In the case of the Spanish-American War, many US officials saw Cuba as a strategic interest, especially because it was the last holdout of the Spanish Empire in the western hemisphere and because of its proximity to the shipping lanes for the future Atlantic- Pacific canal. Despite the strength of these strategic reasons, war against Spain would have been unthinkable without the yellow journalism of William Randolph Hearst and Joseph Pulitzer and the horrific policies of Spanish Governor of Cuba, General Valeriano Weyler, who triggered intense outrage in the United States by forcing re-concentration camps on rural populations. Even after the sinking of the USS Maine in February 1898, it took US Senator Redfield Proctor’s report on the brutalities of Spanish rule to sway conservative politicians, and ultimately, US President William McKinley, to support the move to war. Ultimately, it was the combination of strategic interests and US principles that mobilized a broad-based coalition of disparate groups to generate support for the intervention.

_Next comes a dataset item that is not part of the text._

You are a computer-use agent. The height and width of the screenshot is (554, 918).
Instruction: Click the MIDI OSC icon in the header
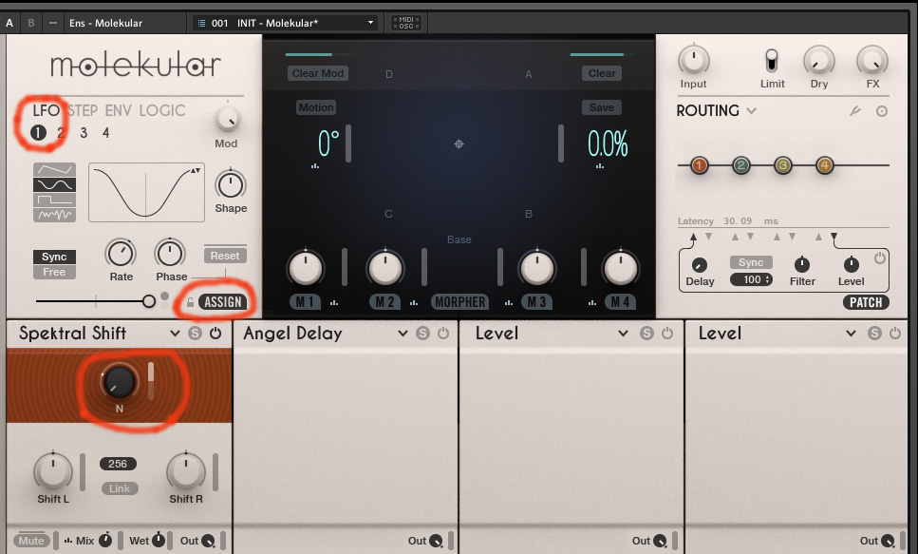[405, 23]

Conversely, when US interests and principles obviously conflict, US presidents have found it very difficult to mobilize support for the use of force. For example, US President Dwight Eisenhower’s decision not to intervene on behalf of French forces at Dienbienphu in Indochina in 1954 was influenced in large part by overwhelmingly US public opposition to fighting and dying for French colonialism. Eisenhower initially expressed serious reservations about intervention, but as the crisis intensified throughout the spring of 1954 he and US Secretary of State John Foster Dulles scrambled for ways to prevent the French from collapsing. They believed that if the French lost Dienbienphu they would withdraw from Indochina in defeat and the entire region would fall to international communism. Despite the administration’s best attempts to reframe the conflict as part of the global war on international communism—Eisenhower coined the term the “domino theory” in specific reference to the crisis—the prevailing analytical narrative of the Dienbienphu crisis was that French colonialism had inspired Vietnamese nationalism.